▶ BRIEF
These entries must be printed again exactly as they are.

── DATA RECORDS ──

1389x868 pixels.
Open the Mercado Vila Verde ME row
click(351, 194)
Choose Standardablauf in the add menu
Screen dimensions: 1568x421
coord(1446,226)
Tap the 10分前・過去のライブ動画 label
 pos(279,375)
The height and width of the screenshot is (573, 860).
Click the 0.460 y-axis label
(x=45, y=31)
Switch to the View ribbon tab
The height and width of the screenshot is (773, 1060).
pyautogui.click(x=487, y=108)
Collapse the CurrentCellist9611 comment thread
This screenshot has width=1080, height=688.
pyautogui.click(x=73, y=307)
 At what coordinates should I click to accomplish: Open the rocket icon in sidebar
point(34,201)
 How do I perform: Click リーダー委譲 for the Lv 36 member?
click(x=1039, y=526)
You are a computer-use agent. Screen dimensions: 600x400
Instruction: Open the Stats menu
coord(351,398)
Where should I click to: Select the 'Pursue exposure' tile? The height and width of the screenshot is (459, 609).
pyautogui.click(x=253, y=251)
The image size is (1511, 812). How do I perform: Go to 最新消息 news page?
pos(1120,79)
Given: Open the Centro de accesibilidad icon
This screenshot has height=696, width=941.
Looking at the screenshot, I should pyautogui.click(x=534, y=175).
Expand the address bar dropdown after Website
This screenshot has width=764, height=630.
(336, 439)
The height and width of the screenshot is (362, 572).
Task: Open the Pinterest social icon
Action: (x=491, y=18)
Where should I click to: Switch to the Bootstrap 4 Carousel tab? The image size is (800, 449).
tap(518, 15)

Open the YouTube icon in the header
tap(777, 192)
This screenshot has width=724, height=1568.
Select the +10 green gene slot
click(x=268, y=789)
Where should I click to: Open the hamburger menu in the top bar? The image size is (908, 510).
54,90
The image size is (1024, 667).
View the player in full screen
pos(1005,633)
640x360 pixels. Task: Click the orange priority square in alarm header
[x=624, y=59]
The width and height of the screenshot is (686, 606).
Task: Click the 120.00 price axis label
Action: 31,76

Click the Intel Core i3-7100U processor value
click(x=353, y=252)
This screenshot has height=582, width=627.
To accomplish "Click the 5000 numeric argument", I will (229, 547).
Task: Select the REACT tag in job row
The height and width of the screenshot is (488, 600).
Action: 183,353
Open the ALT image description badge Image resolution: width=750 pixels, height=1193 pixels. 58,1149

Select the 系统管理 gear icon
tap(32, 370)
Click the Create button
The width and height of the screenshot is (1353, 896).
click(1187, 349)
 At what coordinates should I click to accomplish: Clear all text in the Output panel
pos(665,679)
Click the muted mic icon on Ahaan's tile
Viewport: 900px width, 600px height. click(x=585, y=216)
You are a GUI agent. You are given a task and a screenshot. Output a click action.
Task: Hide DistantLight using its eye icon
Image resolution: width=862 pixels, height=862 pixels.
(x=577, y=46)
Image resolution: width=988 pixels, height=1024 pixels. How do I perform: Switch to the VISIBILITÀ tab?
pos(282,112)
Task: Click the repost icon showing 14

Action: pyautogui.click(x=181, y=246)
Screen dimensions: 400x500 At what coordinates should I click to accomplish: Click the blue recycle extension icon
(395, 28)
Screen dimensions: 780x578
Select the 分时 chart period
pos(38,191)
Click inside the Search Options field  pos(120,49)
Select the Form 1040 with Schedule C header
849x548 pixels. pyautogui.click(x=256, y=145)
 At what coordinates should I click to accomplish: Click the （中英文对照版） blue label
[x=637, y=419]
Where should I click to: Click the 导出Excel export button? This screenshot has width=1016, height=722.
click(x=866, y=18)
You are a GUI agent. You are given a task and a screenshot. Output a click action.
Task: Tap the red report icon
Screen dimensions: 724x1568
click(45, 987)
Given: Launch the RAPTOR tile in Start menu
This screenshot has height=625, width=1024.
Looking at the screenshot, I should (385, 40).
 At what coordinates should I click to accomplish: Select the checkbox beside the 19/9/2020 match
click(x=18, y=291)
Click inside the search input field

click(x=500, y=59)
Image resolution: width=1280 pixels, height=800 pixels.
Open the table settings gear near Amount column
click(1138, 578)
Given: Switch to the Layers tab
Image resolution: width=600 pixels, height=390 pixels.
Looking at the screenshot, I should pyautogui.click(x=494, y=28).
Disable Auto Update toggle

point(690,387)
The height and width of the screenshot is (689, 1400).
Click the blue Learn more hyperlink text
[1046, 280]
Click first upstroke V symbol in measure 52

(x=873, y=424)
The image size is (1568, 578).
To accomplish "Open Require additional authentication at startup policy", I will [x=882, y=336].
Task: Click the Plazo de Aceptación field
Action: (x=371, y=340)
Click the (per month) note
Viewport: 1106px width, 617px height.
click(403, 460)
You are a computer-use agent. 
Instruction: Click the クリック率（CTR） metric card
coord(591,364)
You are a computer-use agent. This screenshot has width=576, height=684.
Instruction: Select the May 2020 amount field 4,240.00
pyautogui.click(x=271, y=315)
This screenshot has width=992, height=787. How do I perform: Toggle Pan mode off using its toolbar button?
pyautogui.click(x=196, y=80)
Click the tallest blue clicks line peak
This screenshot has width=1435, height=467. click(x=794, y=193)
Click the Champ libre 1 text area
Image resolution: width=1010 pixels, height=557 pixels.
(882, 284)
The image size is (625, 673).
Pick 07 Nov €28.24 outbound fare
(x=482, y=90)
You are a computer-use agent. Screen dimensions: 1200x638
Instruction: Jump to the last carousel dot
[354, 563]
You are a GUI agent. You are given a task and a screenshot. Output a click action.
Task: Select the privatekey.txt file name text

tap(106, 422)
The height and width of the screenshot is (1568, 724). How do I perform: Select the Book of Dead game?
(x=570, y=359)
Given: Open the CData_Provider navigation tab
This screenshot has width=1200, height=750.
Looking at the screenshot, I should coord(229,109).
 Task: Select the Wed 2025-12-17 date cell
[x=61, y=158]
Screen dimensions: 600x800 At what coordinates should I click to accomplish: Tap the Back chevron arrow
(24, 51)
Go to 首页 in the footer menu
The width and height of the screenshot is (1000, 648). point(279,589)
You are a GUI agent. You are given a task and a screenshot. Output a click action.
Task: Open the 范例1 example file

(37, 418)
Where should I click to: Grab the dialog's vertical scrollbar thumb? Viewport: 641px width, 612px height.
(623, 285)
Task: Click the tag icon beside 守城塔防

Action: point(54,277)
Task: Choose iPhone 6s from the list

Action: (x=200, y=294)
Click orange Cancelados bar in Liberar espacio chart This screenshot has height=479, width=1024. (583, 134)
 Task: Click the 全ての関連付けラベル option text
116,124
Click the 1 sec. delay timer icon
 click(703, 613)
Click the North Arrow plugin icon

───

▶ EXERCISE RESPONSE
1389x868 pixels.
Open the Mercado Vila Verde ME row
click(351, 194)
Choose Standardablauf in the add menu
Screen dimensions: 1568x421
coord(1446,226)
Tap the 10分前・過去のライブ動画 label
 pos(279,375)
The height and width of the screenshot is (573, 860).
Click the 0.460 y-axis label
(x=45, y=31)
Switch to the View ribbon tab
The height and width of the screenshot is (773, 1060).
pyautogui.click(x=487, y=108)
Collapse the CurrentCellist9611 comment thread
This screenshot has width=1080, height=688.
pyautogui.click(x=73, y=307)
 At what coordinates should I click to accomplish: Open the rocket icon in sidebar
point(34,201)
 How do I perform: Click リーダー委譲 for the Lv 36 member?
click(x=1039, y=526)
You are a computer-use agent. Screen dimensions: 600x400
Instruction: Open the Stats menu
coord(351,398)
Where should I click to: Select the 'Pursue exposure' tile? The height and width of the screenshot is (459, 609).
pyautogui.click(x=253, y=251)
The image size is (1511, 812). How do I perform: Go to 最新消息 news page?
pos(1120,79)
Given: Open the Centro de accesibilidad icon
This screenshot has height=696, width=941.
Looking at the screenshot, I should pyautogui.click(x=534, y=175).
Expand the address bar dropdown after Website
This screenshot has width=764, height=630.
(336, 439)
The height and width of the screenshot is (362, 572).
Task: Open the Pinterest social icon
Action: (x=491, y=18)
Where should I click to: Switch to the Bootstrap 4 Carousel tab? The image size is (800, 449).
tap(518, 15)

Open the YouTube icon in the header
tap(777, 192)
This screenshot has width=724, height=1568.
Select the +10 green gene slot
click(x=268, y=789)
Where should I click to: Open the hamburger menu in the top bar? The image size is (908, 510).
54,90
The image size is (1024, 667).
View the player in full screen
pos(1005,633)
640x360 pixels. Task: Click the orange priority square in alarm header
[x=624, y=59]
The width and height of the screenshot is (686, 606).
Task: Click the 120.00 price axis label
Action: 31,76

Click the Intel Core i3-7100U processor value
click(x=353, y=252)
This screenshot has height=582, width=627.
To accomplish "Click the 5000 numeric argument", I will (229, 547).
Task: Select the REACT tag in job row
The height and width of the screenshot is (488, 600).
Action: 183,353
Open the ALT image description badge Image resolution: width=750 pixels, height=1193 pixels. 58,1149

Select the 系统管理 gear icon
tap(32, 370)
Click the Create button
The width and height of the screenshot is (1353, 896).
click(1187, 349)
 At what coordinates should I click to accomplish: Clear all text in the Output panel
pos(665,679)
Click the muted mic icon on Ahaan's tile
Viewport: 900px width, 600px height. click(x=585, y=216)
You are a GUI agent. You are given a task and a screenshot. Output a click action.
Task: Hide DistantLight using its eye icon
Image resolution: width=862 pixels, height=862 pixels.
(x=577, y=46)
Image resolution: width=988 pixels, height=1024 pixels. How do I perform: Switch to the VISIBILITÀ tab?
pos(282,112)
Task: Click the repost icon showing 14

Action: pyautogui.click(x=181, y=246)
Screen dimensions: 400x500 At what coordinates should I click to accomplish: Click the blue recycle extension icon
(395, 28)
Screen dimensions: 780x578
Select the 分时 chart period
pos(38,191)
Click inside the Search Options field  pos(120,49)
Select the Form 1040 with Schedule C header
849x548 pixels. pyautogui.click(x=256, y=145)
 At what coordinates should I click to accomplish: Click the （中英文对照版） blue label
[x=637, y=419]
Where should I click to: Click the 导出Excel export button? This screenshot has width=1016, height=722.
click(x=866, y=18)
You are a GUI agent. You are given a task and a screenshot. Output a click action.
Task: Tap the red report icon
Screen dimensions: 724x1568
click(45, 987)
Given: Launch the RAPTOR tile in Start menu
This screenshot has height=625, width=1024.
Looking at the screenshot, I should (385, 40).
 At what coordinates should I click to accomplish: Select the checkbox beside the 19/9/2020 match
click(x=18, y=291)
Click inside the search input field

click(x=500, y=59)
Image resolution: width=1280 pixels, height=800 pixels.
Open the table settings gear near Amount column
click(1138, 578)
Given: Switch to the Layers tab
Image resolution: width=600 pixels, height=390 pixels.
Looking at the screenshot, I should pyautogui.click(x=494, y=28).
Disable Auto Update toggle

point(690,387)
The height and width of the screenshot is (689, 1400).
Click the blue Learn more hyperlink text
[1046, 280]
Click first upstroke V symbol in measure 52

(x=873, y=424)
The image size is (1568, 578).
To accomplish "Open Require additional authentication at startup policy", I will [x=882, y=336].
Task: Click the Plazo de Aceptación field
Action: (x=371, y=340)
Click the (per month) note
Viewport: 1106px width, 617px height.
click(403, 460)
You are a computer-use agent. 
Instruction: Click the クリック率（CTR） metric card
coord(591,364)
You are a computer-use agent. This screenshot has width=576, height=684.
Instruction: Select the May 2020 amount field 4,240.00
pyautogui.click(x=271, y=315)
This screenshot has width=992, height=787. How do I perform: Toggle Pan mode off using its toolbar button?
pyautogui.click(x=196, y=80)
Click the tallest blue clicks line peak
This screenshot has width=1435, height=467. click(x=794, y=193)
Click the Champ libre 1 text area
Image resolution: width=1010 pixels, height=557 pixels.
(882, 284)
The image size is (625, 673).
Pick 07 Nov €28.24 outbound fare
(x=482, y=90)
You are a computer-use agent. Screen dimensions: 1200x638
Instruction: Jump to the last carousel dot
[354, 563]
You are a GUI agent. You are given a task and a screenshot. Output a click action.
Task: Select the privatekey.txt file name text

tap(106, 422)
The height and width of the screenshot is (1568, 724). How do I perform: Select the Book of Dead game?
(x=570, y=359)
Given: Open the CData_Provider navigation tab
This screenshot has width=1200, height=750.
Looking at the screenshot, I should coord(229,109).
 Task: Select the Wed 2025-12-17 date cell
[x=61, y=158]
Screen dimensions: 600x800 At what coordinates should I click to accomplish: Tap the Back chevron arrow
(24, 51)
Go to 首页 in the footer menu
The width and height of the screenshot is (1000, 648). point(279,589)
You are a GUI agent. You are given a task and a screenshot. Output a click action.
Task: Open the 范例1 example file

(37, 418)
Where should I click to: Grab the dialog's vertical scrollbar thumb? Viewport: 641px width, 612px height.
(623, 285)
Task: Click the tag icon beside 守城塔防

Action: point(54,277)
Task: Choose iPhone 6s from the list

Action: (x=200, y=294)
Click orange Cancelados bar in Liberar espacio chart This screenshot has height=479, width=1024. (583, 134)
 Task: Click the 全ての関連付けラベル option text
116,124
Click the 1 sec. delay timer icon
 click(703, 613)
Click the North Arrow plugin icon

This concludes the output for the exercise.